Un triunfo estratégico ante la potencia asiática
El duelo contra el cuadro surcoreano no fue sencillo. México supo gestionar los tiempos del partido, neutralizando la velocidad característica de los asiáticos y aprovechando una de las pocas oportunidades claras para sellar el marcador. Este resultado es determinante, ya que deja a Corea del Sur en una posición vulnerable, obligándoles a buscar una victoria épica en la última jornada si desean mantener vivas sus esperanzas de clasificación.
Para el equipo mexicano, este triunfo representa mucho más que puntos en la tabla. Es la consolidación de un proyecto que busca trascender en una edición donde la localía juega un papel psicológico fundamental. Al asegurar su dominio en el sector, el Tri empieza a mirar de reojo los posibles cruces de dieciseisavos de final, un paso necesario en este nuevo formato de competición extendida.
El fin del maleficio en el debut y el peso de la historia
El camino en este certamen comenzó rompiendo barreras estadísticas. Por primera vez en siete intentos, México logró salir victorioso en su partido inaugural. Este hito es especialmente relevante considerando que el país está haciendo historia al ser la primera nación que organiza tres ediciones de la Copa del Mundo (1970, 1986 y 2026).
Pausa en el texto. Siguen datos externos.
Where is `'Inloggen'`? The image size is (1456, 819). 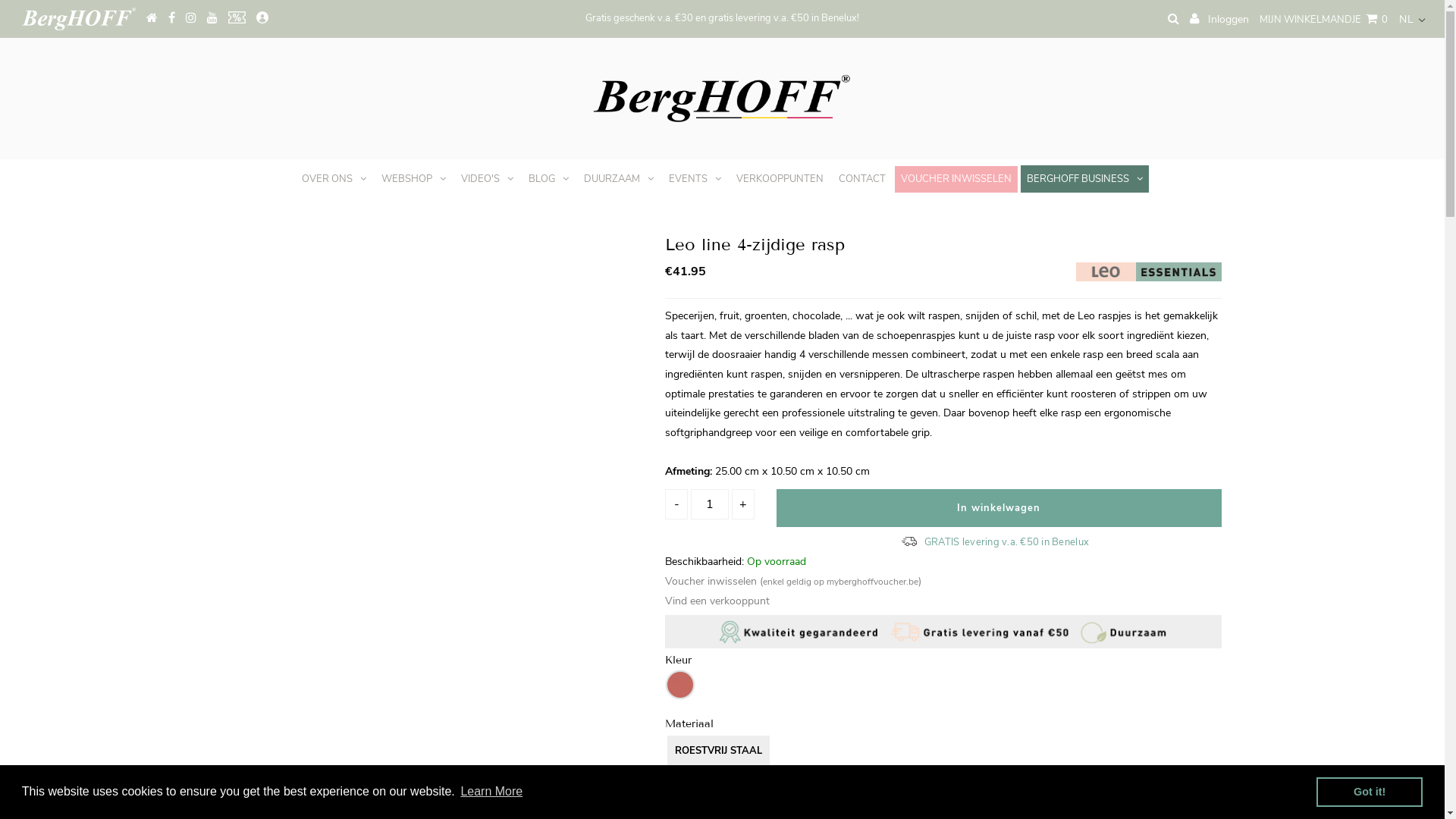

Sin embargo, a diferencia de las citas anteriores, esta vez la responsabilidad de la sede compartida con Estados Unidos y Canadá añade una capa extra de complejidad logística y competitiva.
- 1970: Primera experiencia como anfitrión único.
- 1986: Consolidación del Estadio Azteca como catedral del fútbol.
- 2026: Liderazgo en una organización trinacional sin precedentes.
Tablas en Atlanta: Sudáfrica y República Checa se mantienen con vida
Mientras México celebraba su éxito, en el Mercedes-Benz Stadium se vivía un duelo de contrastes. República Checa y Sudáfrica firmaron un empate 1-1 que deja el grupo totalmente abierto para los tres perseguidores. Los checos, representantes de la UEFA, dominaron la posesión y el ritmo durante los primeros compases, pero se toparon con una resistencia física imponente por parte del conjunto africano.
El punto obtenido permite que ambas selecciones sigan dependiendo de sus propios resultados. No obstante, la presión aumenta: los sudafricanos deberán medirse a una Corea del Sur herida, mientras que los europeos tendrán el desafío de intentar frenar la inercia ganadora de México. Ninguno de los dos parte como favorito absoluto, lo que garantiza un cierre de fase de grupos dramático y cargado de tensión deportiva.
Panorama del Grupo A: El camino hacia octavos
Con la tabla de posiciones favoreciendo claramente a los locales, el panorama para la última fecha es el siguiente: un empate le bastaría a México para asegurar el liderato matemático, mientras que la lucha por el segundo y tercer puesto (dependiendo de los mejores terceros) será feroz entre los otros tres integrantes. La solidez mostrada hasta ahora sugiere que el cuerpo técnico mexicano podría permitirse ciertas rotaciones, aunque la prioridad absoluta sigue siendo mantener el ritmo competitivo para evitar sorpresas en las rondas de eliminación directa.
En definitiva, el Mundial 2026 ha comenzado con un guion soñado para el anfitrión. La combinación de madurez táctica, el respaldo de la grada y la ruptura de rachas históricas negativas coloca a la selección mexicana en una posición de privilegio que no disfrutaba en décadas dentro de la máxima cita del fútbol internacional.